Beim Paul-Ehrlich-Institut gingen demnach bisher 1.128 Meldungen über schwere Blutungen bei kurz zuvor Geimpften ein, 45 Menschen sind demnach bis Ende Juni sogar daran verstorben.
727 Betroffene, darunter zwölf Verstorbene (1,65 Prozent), waren mit dem Impfstoff von AstraZeneca geimpft worden. Nach einer Impfung mit Comirnaty von Pfizer/BioNTech traten 356 Fälle von Blutungen auf, 31 Menschen (8,7 Prozent) starben daran. Nach einer Gabe des Moderna-Vakzins erfasste das PEI 43 Fälle mit am Ende zwei Toten (4,65 Prozent), nach einer Janssen-Gabe gingen zwei Fälle bei dem Institut ein.

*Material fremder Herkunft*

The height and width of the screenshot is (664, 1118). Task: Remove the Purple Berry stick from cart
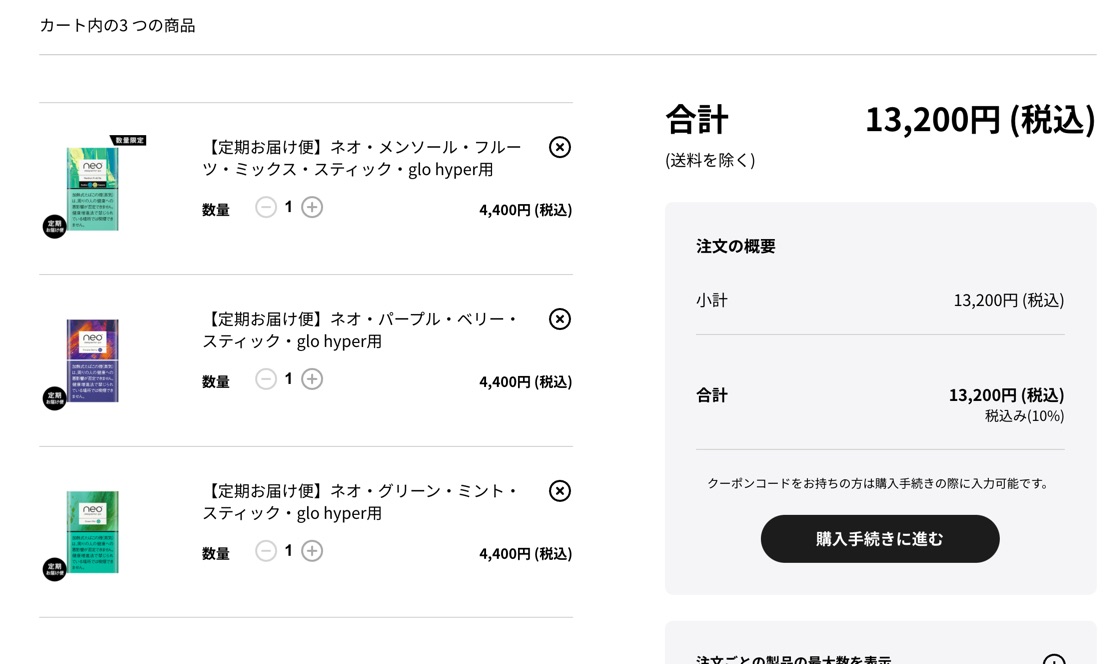coord(560,319)
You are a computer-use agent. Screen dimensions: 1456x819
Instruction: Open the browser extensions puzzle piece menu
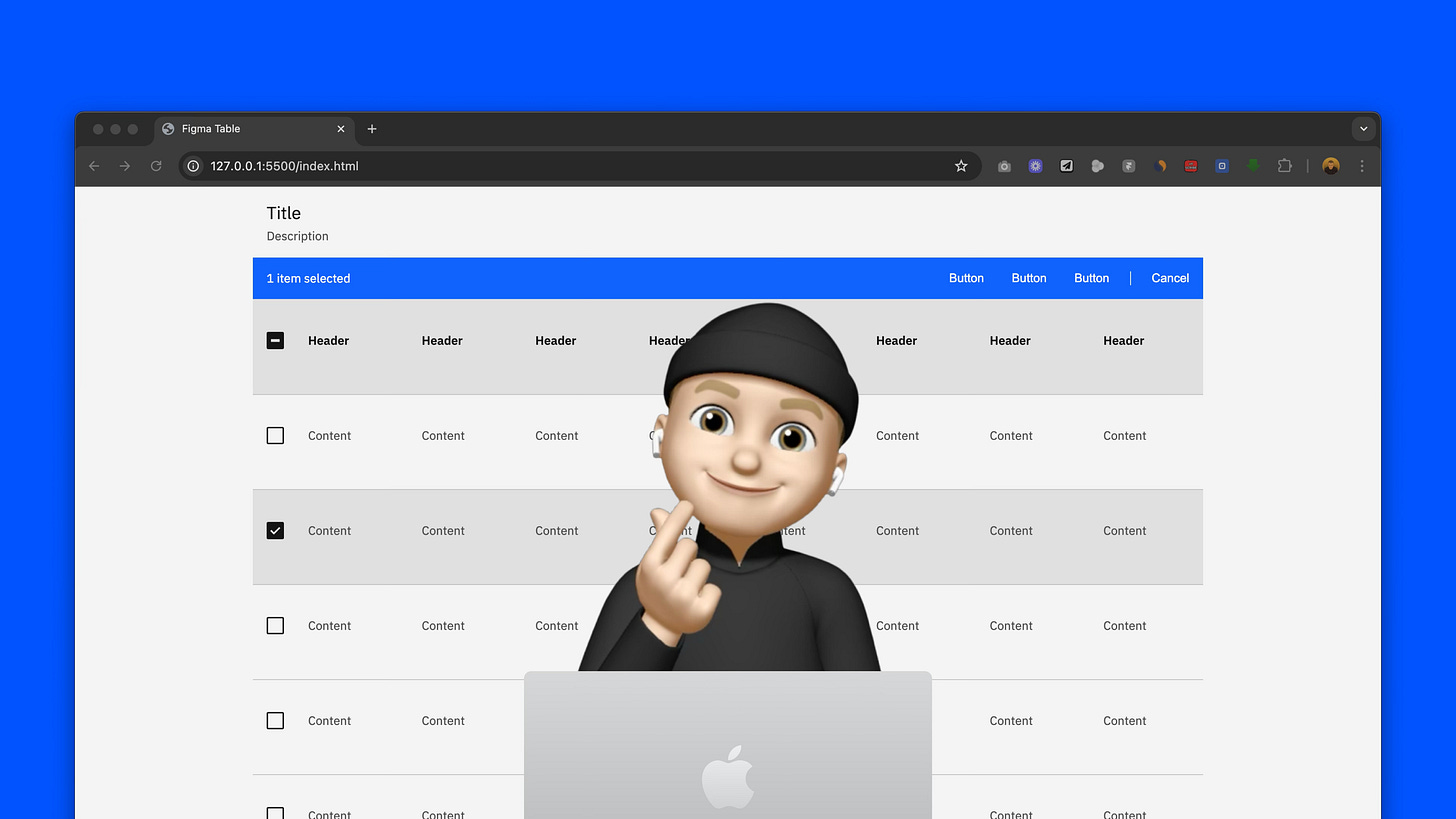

Das PEI sieht bezüglich der Meldungen über Blutungen derzeit jedoch keine Gefahr. In seinem Bericht schreibt das Institut dazu wörtlich: „Unter Berücksichtigung der Impfquote wird derzeit kein Risiko gesehen.“ Mit anderen Worten: Es sieht keine Auffälligkeiten angesichts der erfassten Fallzahlen.
Herz-Entzündungen und Autoimmun-Schocks
Nicht nur, aber auch in Deutschland traten vermehrt Entzündungen des Herzmuskels oder Herzbeutels nach einer COVID-19-Impfung auf. Ein Zusammenhang mit dem Vakzin Comirnaty von Pfizer/BioNTech gilt als wahrscheinlich. Dem PEI wurden bis Ende Juni 173 solcher schwerwiegenden Erkrankungen gemeldet. Betroffen sind vor allem jüngere Menschen, häufig Männer.
Nach Moderna-Impfung, ebenfalls auf mRNA-Basis, verzeichnete die Behörde bislang 31 Fälle von Herzmuskel-Entzündungen. Nach AstraZeneca-Spritzen traten demnach 21 Herz-Entzündungen auf, zu einem weiteren Fall kam es nach einer Janssen-Impfung. Von den insgesamt 226 Betroffenen – vier waren unter 18 und 102 zwischen 18 und 59 Jahren alt – verstarben nach PEI-Angaben sechs Männer und drei Frauen.
Außerdem wurden bis Ende Juni 362 anaphylaktische Schocks gemeldet. Diese Reaktionen treten meist sehr schnell nach einer Impfung auf. Betroffene müssen umgehend behandelt werden. Ursache ist ein überreagierendes Immunsystem.
Entzündung des Rückenmarks mit Lähmungen
Das PEI sieht inzwischen auch einen Zusammenhang zwischen den Impfungen und dem sogenannten Guillain-Barré-Syndrom (GBS). Nach Gaben von Vaxzevria (AstraZeneca) sei diese Erkrankung häufiger gemeldet worden, „als aufgrund der Anzahl geimpfter Personen zufällig erwartet würde, was auf ein Risiko-Signal hinweist“. Das PEI registrierte demnach 83 solcher Fälle. Sechs Betroffene seien auf einer Intensiv-Station behandelt worden und zwei daran verstorben.
Das GBS ist eine Entzündung des Rückenmarks und der von dort ausgehenden Nerven. Ausgelöst wird es durch eine Autoimmun-Reaktion. Es führt zu starken Schmerzen und Lähmungen in verschiedenen Körperregionen, die dauerhaft bestehen bleiben können.